2014 ELECTION UPDATE #8

Tuesday 4 March 2014

www.ipredict.co.nz


Key Points:

National, Labour and the Conservatives make gains this week at expense of Greens and Act

Cunliffe 99% likely to remain Labour leader until election but 62% likely to step down before end of 2015

Joyce now ahead of Collins and Bridges to replace Key, who is 63% likely to step down as National leader before end of 2016

Robertson and Ardern lose ground in Labour leadership race with rise of Jones and Little

Crimean crisis appears to hurt chances of Security Council seat

September election even more strongly favoured, and National reaches 65% probability of winning third term

Labour expected to pick up Napier, Waimakariri and Tamaki Makaurau

Commentary:

The more than 7000 registered traders on New Zealand’s online predictions market, iPredict, overwhelmingly pick Labour leader David Cunliffe to remain in his job until this year’s election, now even more strongly expected to be held in September and to result in a National Prime Minister. Mr Cunliffe is then expected to step down before the end of 2015 to be replaced by Grant Robertson, ahead of Jacinda Ardern, but with Shane Jones and Andrew Little also emerging as serious contenders. For his part, the probability National leader John Key will step down before the end of 2016 is up to 63% with Steven Joyce now ahead of both Judith Collins and Simon Bridges in the race to replace him.

Economic Context

Growth expectations have remained steady this week. The market continues to expect that Statistics New Zealand will report on 20 March that growth in the December 2013 quarter was 1.2% for the quarter. Quarterly growth is expected to be 1.2% in the March 2014 quarter, 1.2% in the June quarter, 1.2% in the September quarter and 1.2% in the December quarter. Annual growth for 2014 continues to be forecast to be 4.9%.

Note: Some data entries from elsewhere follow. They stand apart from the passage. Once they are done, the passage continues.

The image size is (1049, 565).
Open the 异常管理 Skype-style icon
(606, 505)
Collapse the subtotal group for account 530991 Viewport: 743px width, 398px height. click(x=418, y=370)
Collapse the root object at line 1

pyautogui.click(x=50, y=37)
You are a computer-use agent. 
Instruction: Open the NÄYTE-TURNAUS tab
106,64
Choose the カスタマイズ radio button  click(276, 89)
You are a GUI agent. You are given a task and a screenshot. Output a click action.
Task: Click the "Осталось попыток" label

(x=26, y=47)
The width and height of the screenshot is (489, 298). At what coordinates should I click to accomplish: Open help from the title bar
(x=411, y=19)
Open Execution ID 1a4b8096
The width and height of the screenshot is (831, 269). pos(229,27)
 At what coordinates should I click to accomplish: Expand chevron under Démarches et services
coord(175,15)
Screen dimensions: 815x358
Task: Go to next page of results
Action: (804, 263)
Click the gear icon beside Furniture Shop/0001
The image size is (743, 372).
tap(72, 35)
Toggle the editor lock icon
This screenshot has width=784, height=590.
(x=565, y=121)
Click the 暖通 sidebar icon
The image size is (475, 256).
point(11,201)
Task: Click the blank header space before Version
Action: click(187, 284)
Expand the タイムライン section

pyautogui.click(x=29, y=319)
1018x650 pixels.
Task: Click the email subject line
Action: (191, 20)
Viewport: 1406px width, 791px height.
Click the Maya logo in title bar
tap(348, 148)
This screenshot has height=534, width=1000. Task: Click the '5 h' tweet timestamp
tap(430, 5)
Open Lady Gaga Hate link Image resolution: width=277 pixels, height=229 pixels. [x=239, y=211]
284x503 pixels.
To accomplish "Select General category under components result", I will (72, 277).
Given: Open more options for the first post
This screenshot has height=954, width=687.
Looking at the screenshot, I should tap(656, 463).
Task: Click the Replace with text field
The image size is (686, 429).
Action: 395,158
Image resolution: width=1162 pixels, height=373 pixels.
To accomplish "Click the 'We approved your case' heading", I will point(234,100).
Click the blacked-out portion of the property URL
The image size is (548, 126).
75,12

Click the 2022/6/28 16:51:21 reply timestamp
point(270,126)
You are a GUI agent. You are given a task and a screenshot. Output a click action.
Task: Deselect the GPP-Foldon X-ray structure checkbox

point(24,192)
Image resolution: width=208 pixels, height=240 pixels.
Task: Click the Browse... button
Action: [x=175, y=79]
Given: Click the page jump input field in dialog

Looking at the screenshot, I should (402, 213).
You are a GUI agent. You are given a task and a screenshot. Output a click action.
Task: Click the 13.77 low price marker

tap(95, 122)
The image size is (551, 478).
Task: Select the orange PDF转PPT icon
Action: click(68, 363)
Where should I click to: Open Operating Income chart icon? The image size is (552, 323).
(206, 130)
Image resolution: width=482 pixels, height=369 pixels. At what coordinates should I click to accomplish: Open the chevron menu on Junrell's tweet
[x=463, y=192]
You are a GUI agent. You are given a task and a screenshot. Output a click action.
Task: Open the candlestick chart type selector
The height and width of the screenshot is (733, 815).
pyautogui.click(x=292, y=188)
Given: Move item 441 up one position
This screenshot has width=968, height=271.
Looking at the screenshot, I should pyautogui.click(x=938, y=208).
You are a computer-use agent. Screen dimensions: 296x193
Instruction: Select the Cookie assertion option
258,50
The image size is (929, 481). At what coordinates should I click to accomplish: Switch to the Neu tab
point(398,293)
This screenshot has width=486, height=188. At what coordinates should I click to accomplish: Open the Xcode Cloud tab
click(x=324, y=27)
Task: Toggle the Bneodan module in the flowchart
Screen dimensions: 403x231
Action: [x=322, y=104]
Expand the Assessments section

Expectations for the unemployment rate have also remained stable. Unemployment continue to be expected to be 5.8% in the March 2014 quarter, 5.7% in the June quarter, 5.6% in the September quarter (steady) and 5.5% in the December quarter.

Current account deficit expectations are also broadly steady. The current account deficit is expected to have been 3.0% of GDP in the December 2013 quarter, and to be 3.4% in the March 2014 quarter, 3.5% in the June quarter, 4.0% in the September quarter and 4.00% in the December quarter.

Expectations for a fiscal surplus in 2014/15 have worsened marginally over the last week. There is now a 90% probability of a fiscal surplus in 2014/15, down from 94% last week. The surplus in 2014/15 is now expected to be 0.47% of GDP, down from 0.49% last week. The surplus forecast for 2015/16 is steady on 0.82% of GDP and 2.0% of GDP for 2016/17, also steady.

Inflationary expectations are steady, with annual inflation expected to remain around the Reserve Bank’s 2% target midpoint and within the 1-3% band. Annual inflation to the end of the March quarteris expected to be 1.6% and will rise to 1.9% in the June quarter, 2.1% in the September quarter and 2.10% in the December quarter.

The market has reversed its view on interest rate expectations compared with last week, now again strongly believing interest rises will tend to occur earlier in the year. The market continues to indicate a 98.9% probability the Reserve Bank will raise the Official Cash Rate (OCR) in 2014. However, the probability it will be raised on 13 March is up sharply to 91% compared with 79% last week. Compared with the current rate of 2.50%, the market is pricing that the OCR will be up 42 basis points in April (up from 36 points last week), 61 in June (up from 55), 74 in July (up from 69), 86 in September (up from 81), 96 in October (up from 91) and 108 in December (up from 103).

Other Issues

The crisis in Crimea appears to have worsened New Zealand’s chances of being elected to the UN Security Council for 2015-16, which are down to 43% compared with 64% last week. The probability New Zealand will sign a Free Trade Agreement with South Korea before 1 December 2014 has also fallen, to 45% from 48% last week and 53% the week before.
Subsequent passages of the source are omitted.